Part two is Pi’s narrative of his shipwrecked life. It
closely mirrors his life in India as if it had all been planned out by one of
the many Gods he prays to. At times, parts of the novel are strongly
questionable, even as a reader, yet still magical and brilliant. Other parts
are logically set out like the long list of items found in the survival kit
that must all be logged, emphasising the boredom and continual need to occupy
one’s mind when lost at sea. The never ending search for shade, continual
fishing and repairing of the raft and trying to not be eaten are the day’s sole
activities. Pi’ story becomes like a manual, God forbid, a warning to the
reader if they may ever find themselves in a similar situation as Pi calls in,
on trial.
Martel’s language is mesmerising.
His words are delicate, but still have solid meaning. Lyrical sentences
visualise the ocean, the animals’ feelings, Pi’s feelings and his breaking
soul. Passages are so vivid, that the reader feels the ocean salt on their
skin, the same way Pi does, and sees the sickness in the eyes of Richard Parker
the same way Pi does. Martel writes with such convincing immediacy, seasoning his
narrative with zoological verisimilitude and survival tips. Yan’s language
stays light even in defeat. He incorporates
slight comedy lightly into Pi’s story, ‘the fact I was a swimmer made no waves’.

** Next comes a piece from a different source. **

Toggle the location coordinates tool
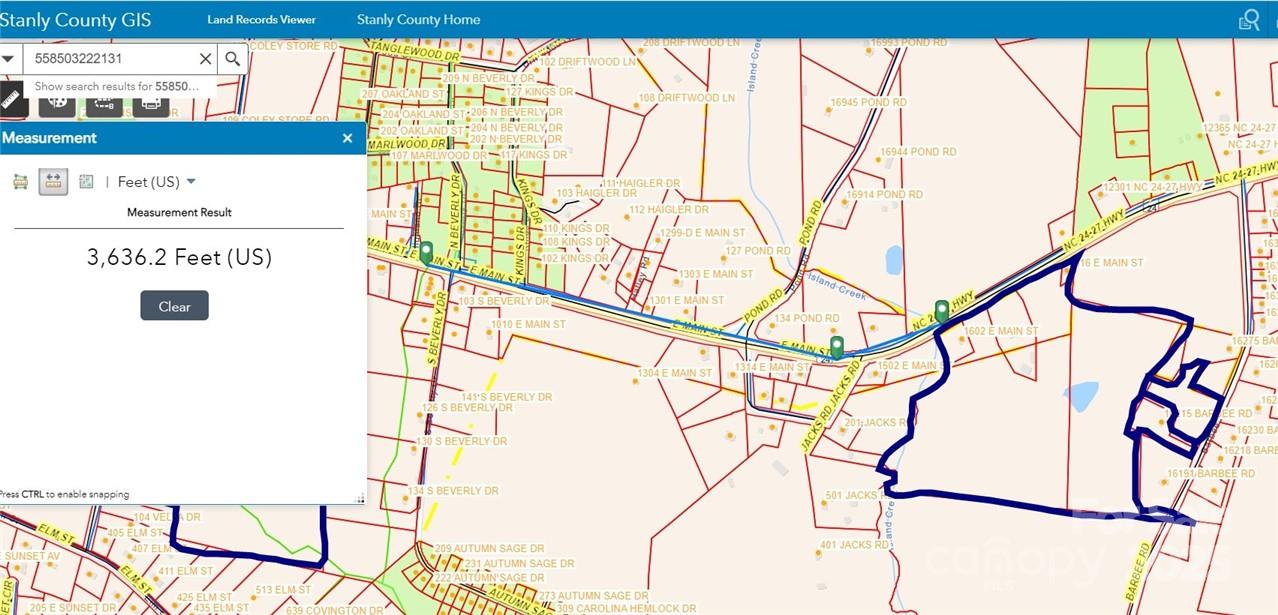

Even in Pi’s shear desperation clinging onto his life, Martel still allows him
humour all rooting back to his unfortunate name.
Life of Pi is
Martel’s fourth book, and before his Man Booker prize success, he failed to
reach high success with his first novel Seven
Stories and later with The Facts
Behind the Helsinki Roccamatios and Self
in the 1993 and 1996. Reviewers were puzzled by his work and faintly dared
to praise his words. Initially inspired to write a book about sharing a
lifeboat with a large cat after reading a review of the novella Max and the
Cats by Brazilian author Moacyr Scliar, his success was born.
Part three sees Pi being interviewed by Japanese officials
after being found upon the shores of Mexico, shortly after his feared saviour,
Richard Parker bounds off into the jungle without a mere growl or sentimental
look back. Pi retells his story with the animals and his endurance. The officials
listen but ask for the truth; he tells the story but each animal he encountered
is replaced by a family member or crew member of the ship that sunk.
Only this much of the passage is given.